Northern Ireland’s first abortion clinic will be monitored closely – Health Minister
THE law is no "paper tiger" and will closely monitor Northern Ireland's first private abortion clinic, the health minister warned.
Edwin Poots said 150,000 lives may have been saved by the prohibition of most terminations in the region in recent decades and added those infringing legislation containing strict conditions for abortion could face life imprisonment.
The Marie Stopes Clinic is due to open in Belfast on Thursday.
Mr Poots told the Assembly: "If individuals carry out abortions outside of the legislation then they are breaking the criminal law and subject to sentences of up to life imprisonment.

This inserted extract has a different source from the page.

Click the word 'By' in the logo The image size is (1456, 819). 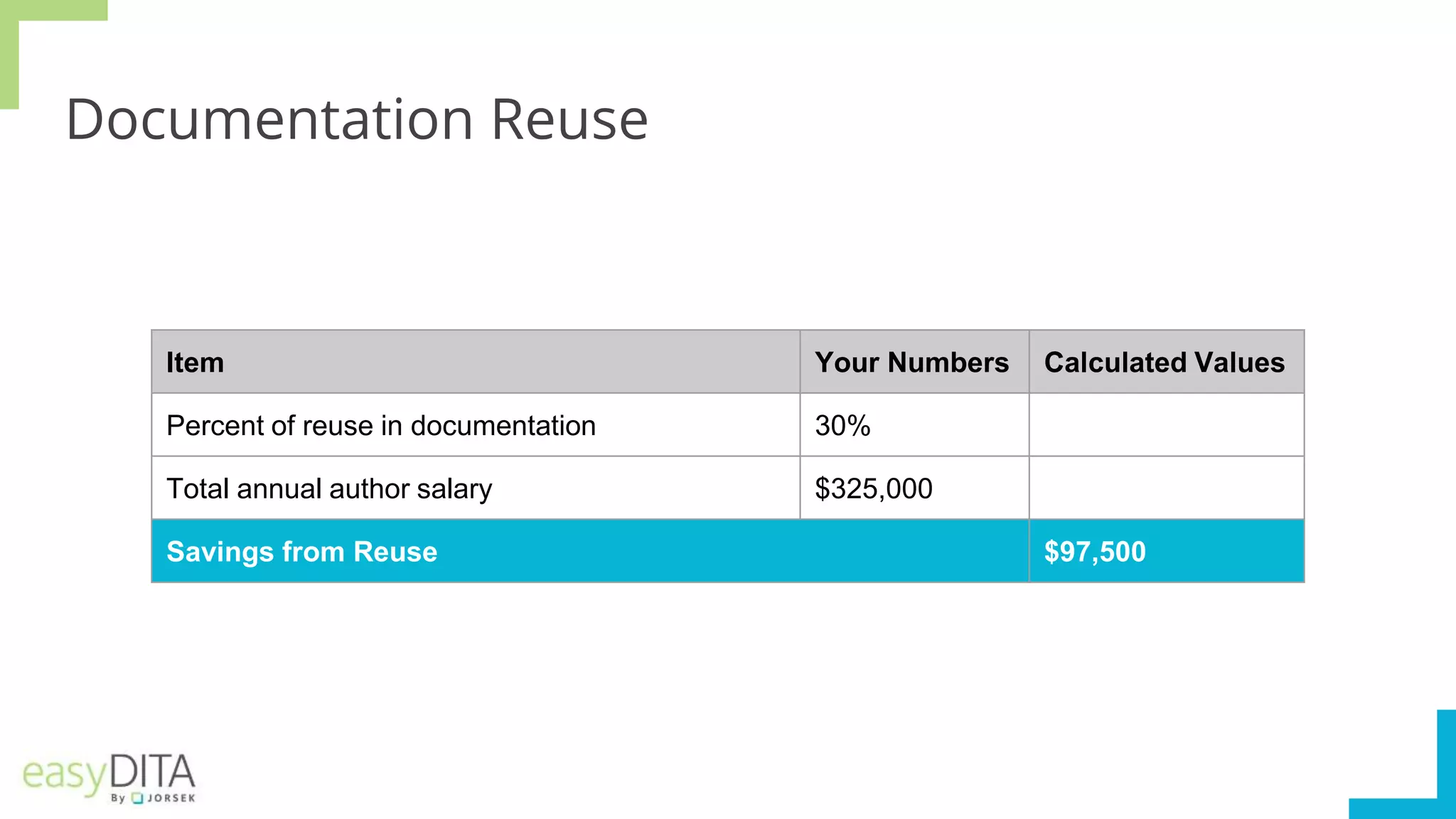coord(118,798)
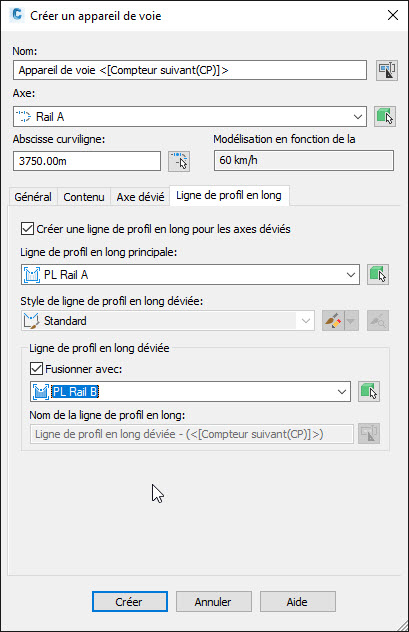
Task: Toggle the 'Créer une ligne de profil en long' checkbox
Action: pyautogui.click(x=27, y=229)
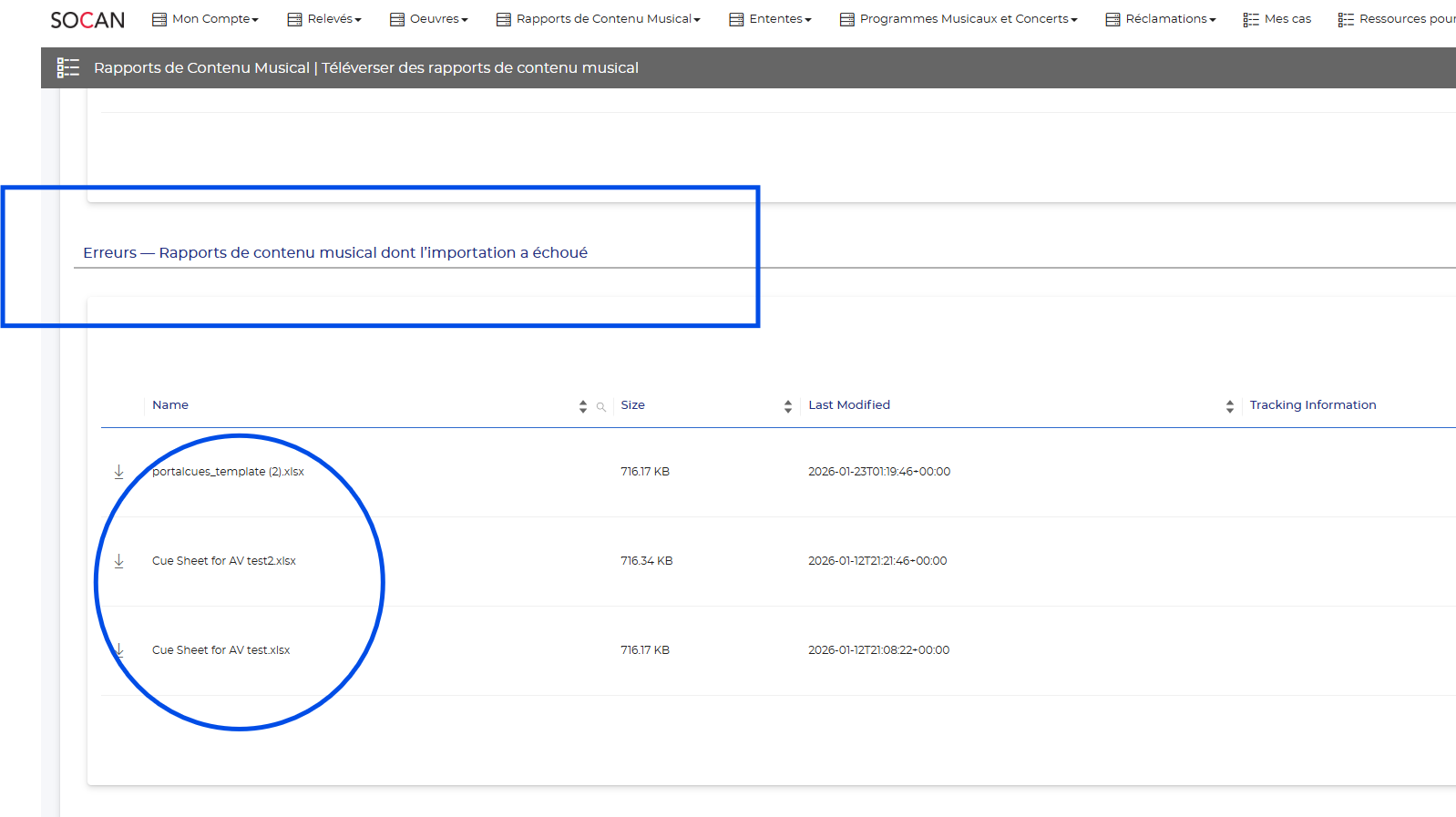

"Those within the Marie Stopes Clinic would be well advised to observe the law. If some people think they can get away with not applying it then they may find that the law is not a paper tiger but one with a lot of teeth and I would caution anybody who would seek to challenge that."
He said the health department had twice produced guidelines on the powderkeg issue and twice they had been overturned by the courts, once by the pro-abortion lobby and once by their opponents.

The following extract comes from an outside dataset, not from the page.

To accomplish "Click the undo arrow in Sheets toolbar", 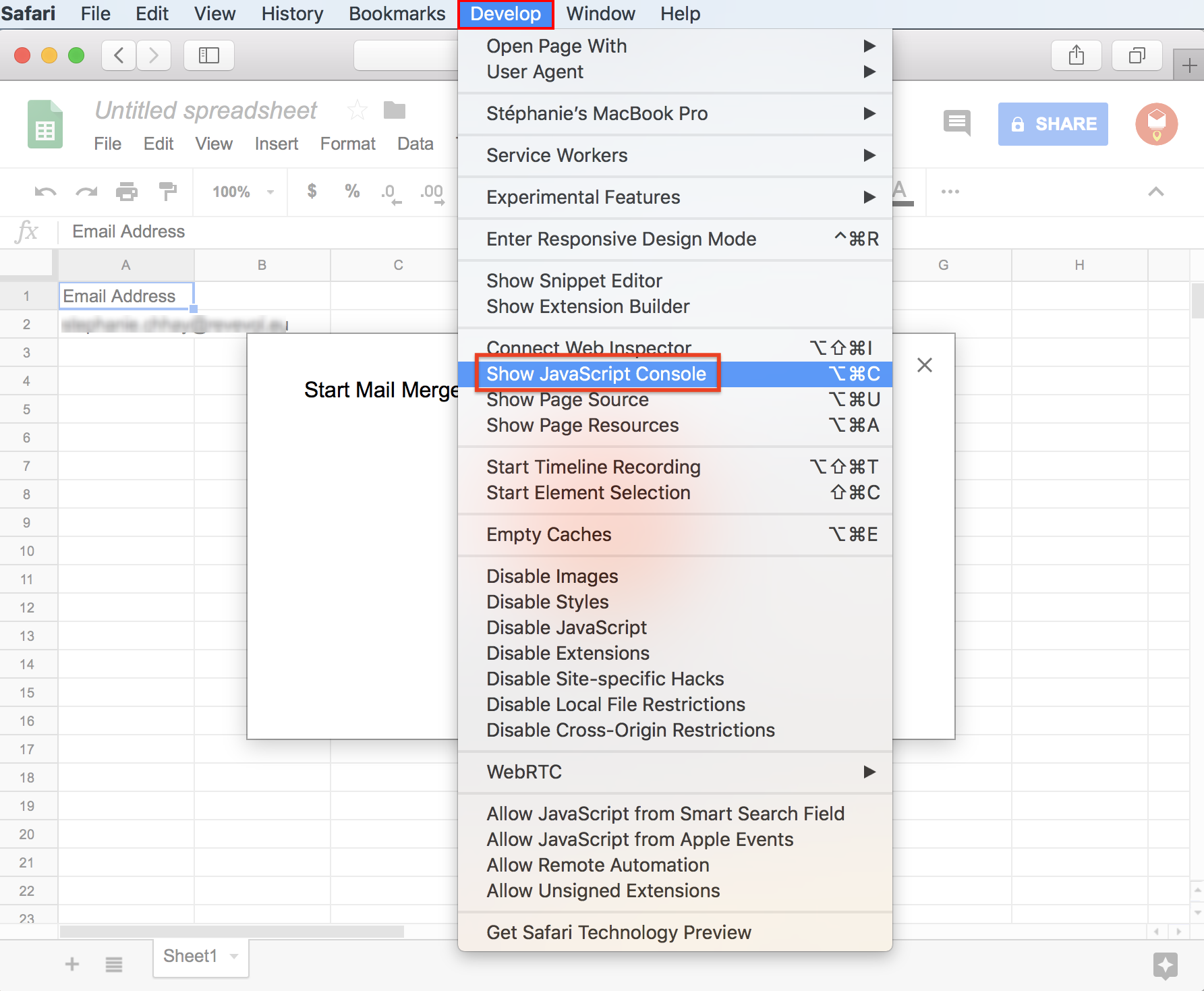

"It is very difficult therefore to ensure that they are bomb-proof in terms of judicial review," he said.
He added the department would make every effort to ensure full and adequate regulation is applied to Marie Stopes.

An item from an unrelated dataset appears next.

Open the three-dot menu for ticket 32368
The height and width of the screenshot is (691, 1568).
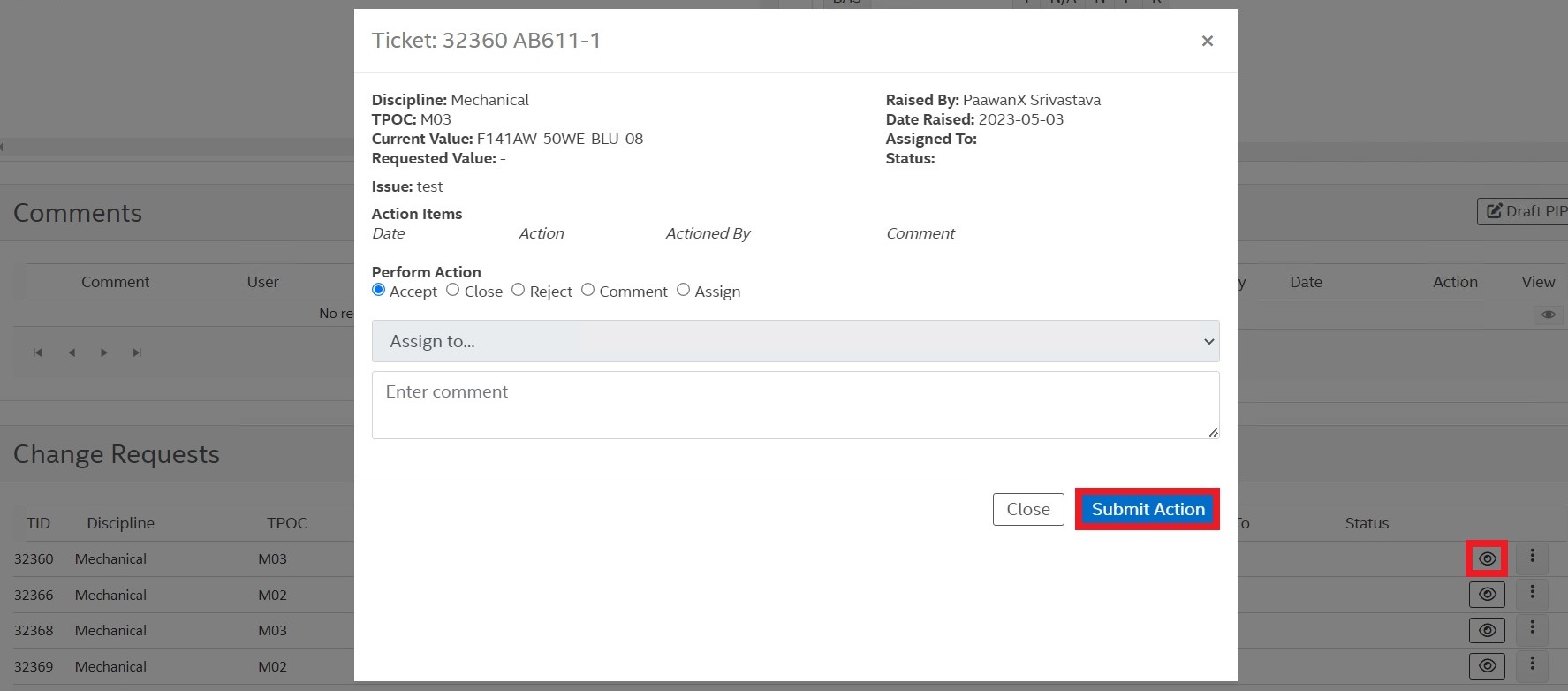pyautogui.click(x=1532, y=627)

"I don't think there is any appetite for abortion on demand in Northern Ireland," he said.
Marie Stopes has said it will provide terminations within Northern Ireland's current legal framework - abortions are not illegal but are very strictly controlled.
Northern Ireland, unlike the rest of the UK, is not covered by an abortion act.
Abortions can be carried out only to preserve the life of the mother, or if continuing the pregnancy would have other serious, permanent physical or mental health effects.
There is thorough assessment of any impact on mental well-being and the woman must consult two clinicians.
The Marie Stopes Clinic has said it will carry out medical, not surgical, procedures only up to nine weeks' gestation and only within the existing legal framework.